The Johns Hopkins Gazette: August 5, 2002
August 5, 2002
VOL. 31, NO. 41

  

FUSE Gets Three-Year Extension

By Michael Purdy
Homewood
Johns Hopkins Gazette Online Edition

The team of scientists and technicians who manage FUSE, the Far Ultraviolet Spectroscopic Explorer, have received a double dose of good news.

NASA selected the FUSE team for a Group Achievement Award, an honor that Bill Blair, research professor and FUSE chief of observatory operations, accepted recently in a D.C. ceremony; and formal approval for a three-year extension of the orbiting observatory's mission arrived July 15. Originally scheduled to end in April 2003 after three years, FUSE's mission will now likely extend to September 2006.

FUSE, which is operated for NASA by Johns Hopkins, is an international collaboration between NASA, Hopkins, the Canadian Space Agency and the Centre National d'Etudes Spatiales (France). Astronomers use the observatory, launched in June 1999, to study ultraviolet emissions that are blocked by the upper layers of Earth's atmosphere. The emissions are rich with information on the makeup and temperature of stars, planets, active galaxies and nebulas.

Formal approval for the FUSE mission extension came from a NASA senior scientific review committee that evaluates active NASA missions every two years. It's standard NASA operating procedure, but that doesn't make the positive outcome any less sweet for FUSE team members.

"We're very pleased with the recommendation of the senior review committee," Blair said. "This is the scientific community--our peers in astronomy--saying 'FUSE is worthwhile. FUSE is worth supporting.' "

FUSE also receives support from Canadian and French space agencies, and these agencies have confirmed their support for extending FUSE operations to 2006. The last two years are contingent upon another senior scientific review in 2004.

Six months ago, FUSE's fate was far from certain. A breakdown of the satellite's guidance systems in December 2001 forced a six-week shutdown that had many in the astronomical community doubting FUSE would ever again be used to make observations.

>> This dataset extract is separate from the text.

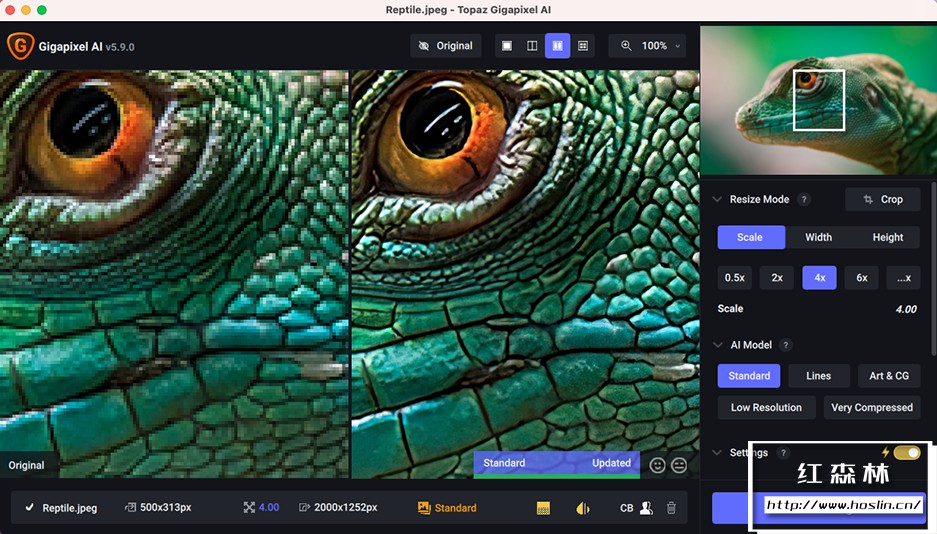Click the neutral face rating icon

(679, 465)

Scientists and engineers at Hopkins, NASA's Goddard Space Flight Center, Orbital Sciences Corporation and Honeywell Technology Solutions Inc. worked long hours to develop a new technique for controlling the pointing of FUSE using equipment already aboard the satellite. When FUSE managers first announced their successful return to science operations earlier this year, they were able to use the new guidance technique to observe targets across about 45 percent of the sky. Blair and FUSE principal investigator Warren Moos proudly report that as of July FUSE was able to access targets in 75 percent of the sky, and access to 100 percent may be "around the corner."

FUSE began its three-year science mission on Dec. 1, 1999. Moos said astronomers have used FUSE data to produce more than 100 papers that have appeared in peer-reviewed journals and that many more are in the works.

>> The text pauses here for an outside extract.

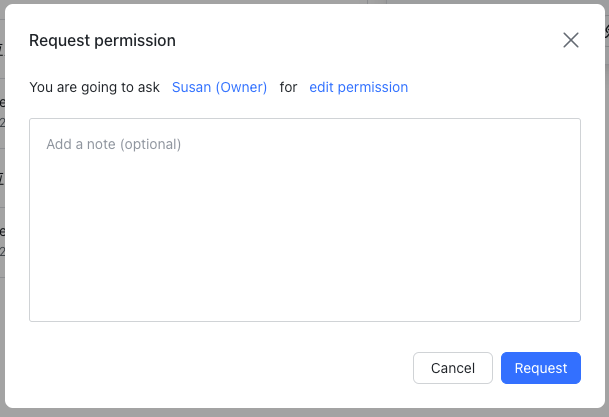
Task: Click the "You are going to ask" text
Action: 94,87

"The scientific peak of FUSE just hasn't happened yet," Moos said. Included among the peaks to come is further resolution of one of FUSE's primary objectives, study of a form of hydrogen known as deuterium. Created only in the Big Bang, the cataclysmic explosion that astronomers believe started the universe, deuterium is converted to other elements in stars. Astronomers are using FUSE to amass a detailed assessment of the relative amounts of deuterium and hydrogen in order to infer more about conditions in the early universe shortly after the Big Bang and to glean important insights into how various elements are created, distributed and destroyed by star formation.

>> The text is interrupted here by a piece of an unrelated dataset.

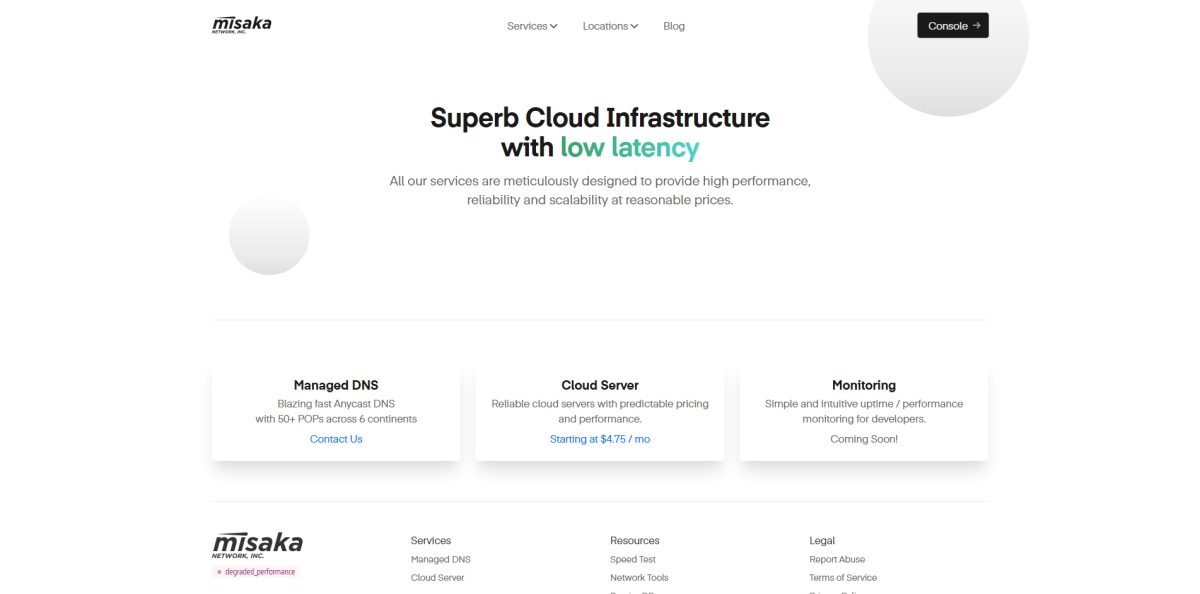Screen dimensions: 1200x594
Task: Open the Terms of Service link
Action: pyautogui.click(x=843, y=577)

Blair said deuterium observations should wrap up this winter, with continued analysis of the extensive data they have collected to continue for months or even years after that. As FUSE shifts into its mission extension in 2003, Blair said the observatory will be completely opened for observations proposed by the astronomical community at large and selected by NASA.

"These types of observations currently account for about 75 percent of our science operations, but when we get in the mission extension, that will go up to 100 percent," Blair explained. "We'll be running just like a public, ground-based observatory works, except our telescope is 500 miles up."